But the “shopping complex” is also your state of mind. It reveals what you see about the environment. If you carelessly dance around the complex picking up anything you like, then throw it away a month later, icebergs will become an inconvenience for you.

But, if the complex has many empty shops or smaller independent business, it reveals a healthier psychological state with shopping. You are more conscious of what you purchase.

Of course, there is a huge debate around belittling individuals for where they shop. Not everyone can afford smaller businesses and need to shop where environmental standards are not as good. This conflict has created much tension around global warming. It scares people into changing their lifestyles for worse, not better.

At one point Atwood writes: “I see that there is no end to imperfection, or to doing things the wrong way”. Every action feels scrutinised. You drive instead of the cycle on a rainy day – you’re a bad person. You buy bananas wrapped in plastic because there is no other option – you’re a bad person. You eat meat twice a week instead of being a dedicated plant-based vegan – you’re a bad person. There is no end to the criticism. Someone is always going to find a way to be upset with you.

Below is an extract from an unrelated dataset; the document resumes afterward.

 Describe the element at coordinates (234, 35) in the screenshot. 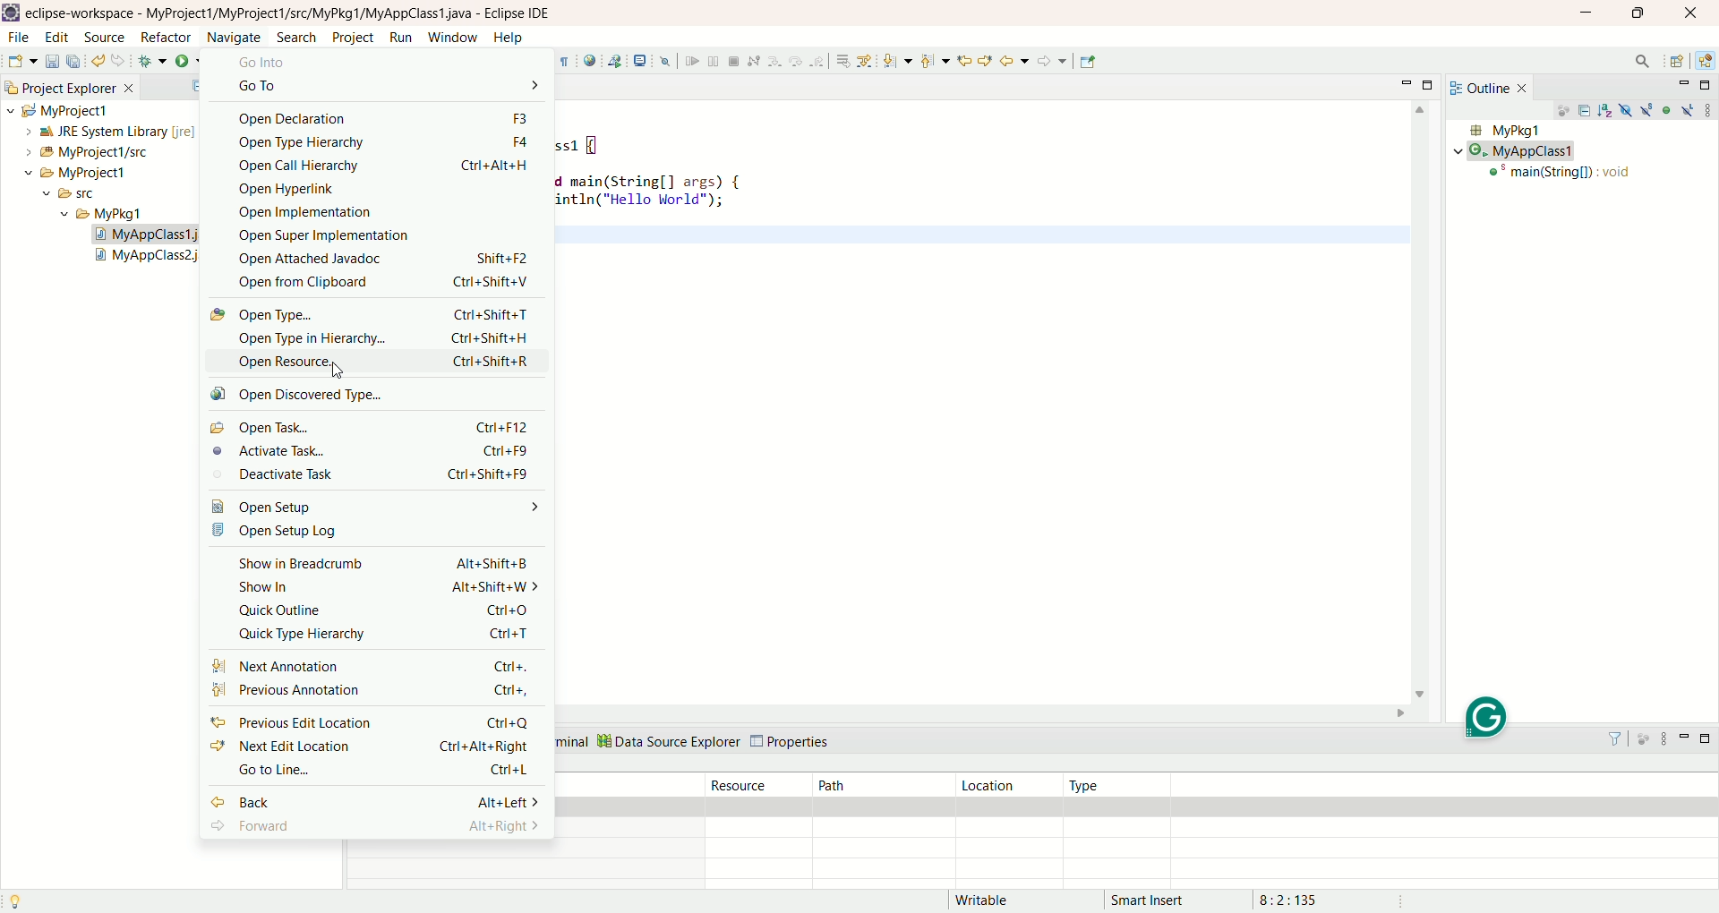

I see `navigate` at that location.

However, doing one small thing is better than doing nothing. And if we all do small things, this will combine into a multitude of greater things. Of course, there will be imperfections. We are humans, it is our condition. But, it only makes us more imperfect to criticise others when we could be encouraging them.

Potential has a shelf life”. We, and the planet, is wasting away with each second. Why waste our time complaining our what other people are doing wrong when we could use that potential doing something right. Cheering others on.

We should use our ability to talk and communicate to put it to good. Other creatures, that we know if, don’t have this ability. Why waste it, when we could save the world with it.

Ironically Atwood writes: “The future belongs to insects”. She talks about insects being stronger than us. They have lived before us, and they will outlive us. Just because we have a brain and have developed the capacity to reason, does not mean we have a survival tool.

We should look at what other creatures do to survive. How they maintain a habitat (that we destroy). There is a lot we can learn from animals. Teamwork is one of them. Think about ant colonies. Passing pieces of food from one ant to another, we can barely do that!